[GIVEN DATA]
========================================

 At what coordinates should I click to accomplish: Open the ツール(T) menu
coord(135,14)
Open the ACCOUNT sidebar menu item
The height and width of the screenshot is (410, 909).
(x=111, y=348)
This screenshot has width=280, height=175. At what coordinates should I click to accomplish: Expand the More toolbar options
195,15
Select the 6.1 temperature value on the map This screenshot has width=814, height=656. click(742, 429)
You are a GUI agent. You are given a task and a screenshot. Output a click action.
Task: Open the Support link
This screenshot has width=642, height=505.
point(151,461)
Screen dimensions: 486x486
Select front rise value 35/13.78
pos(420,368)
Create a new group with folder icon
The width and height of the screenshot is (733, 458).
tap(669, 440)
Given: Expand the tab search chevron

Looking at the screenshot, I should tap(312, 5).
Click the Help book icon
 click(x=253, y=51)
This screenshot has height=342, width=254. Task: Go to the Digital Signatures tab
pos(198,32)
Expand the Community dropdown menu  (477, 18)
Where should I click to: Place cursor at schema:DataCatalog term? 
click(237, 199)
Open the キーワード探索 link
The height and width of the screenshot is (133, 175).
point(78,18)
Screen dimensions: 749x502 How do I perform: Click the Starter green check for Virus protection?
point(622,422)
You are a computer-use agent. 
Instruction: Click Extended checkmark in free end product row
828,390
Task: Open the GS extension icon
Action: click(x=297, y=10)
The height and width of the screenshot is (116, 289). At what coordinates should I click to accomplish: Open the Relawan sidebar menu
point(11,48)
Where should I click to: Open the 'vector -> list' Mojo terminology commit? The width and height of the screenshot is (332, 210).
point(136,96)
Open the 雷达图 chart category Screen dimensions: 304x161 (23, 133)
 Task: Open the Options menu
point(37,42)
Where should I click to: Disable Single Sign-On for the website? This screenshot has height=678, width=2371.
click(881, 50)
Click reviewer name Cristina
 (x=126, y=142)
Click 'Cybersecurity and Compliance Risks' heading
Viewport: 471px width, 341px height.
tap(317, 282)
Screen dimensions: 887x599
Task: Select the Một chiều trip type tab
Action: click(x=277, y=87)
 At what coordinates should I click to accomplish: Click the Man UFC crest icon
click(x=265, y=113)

========================================

[WHAT YOU HAVE TO DO]
Write down again, exactly as given, only the lines above that fall from the line with "Select the 6.1" to the line with "Open the キーワード探索 link", inclusive.

[RESPONSE TO THIS EXERCISE]
Select the 6.1 temperature value on the map This screenshot has width=814, height=656. click(742, 429)
You are a GUI agent. You are given a task and a screenshot. Output a click action.
Task: Open the Support link
This screenshot has width=642, height=505.
point(151,461)
Screen dimensions: 486x486
Select front rise value 35/13.78
pos(420,368)
Create a new group with folder icon
The width and height of the screenshot is (733, 458).
tap(669, 440)
Given: Expand the tab search chevron

Looking at the screenshot, I should tap(312, 5).
Click the Help book icon
 click(x=253, y=51)
This screenshot has height=342, width=254. Task: Go to the Digital Signatures tab
pos(198,32)
Expand the Community dropdown menu  (477, 18)
Where should I click to: Place cursor at schema:DataCatalog term? 
click(237, 199)
Open the キーワード探索 link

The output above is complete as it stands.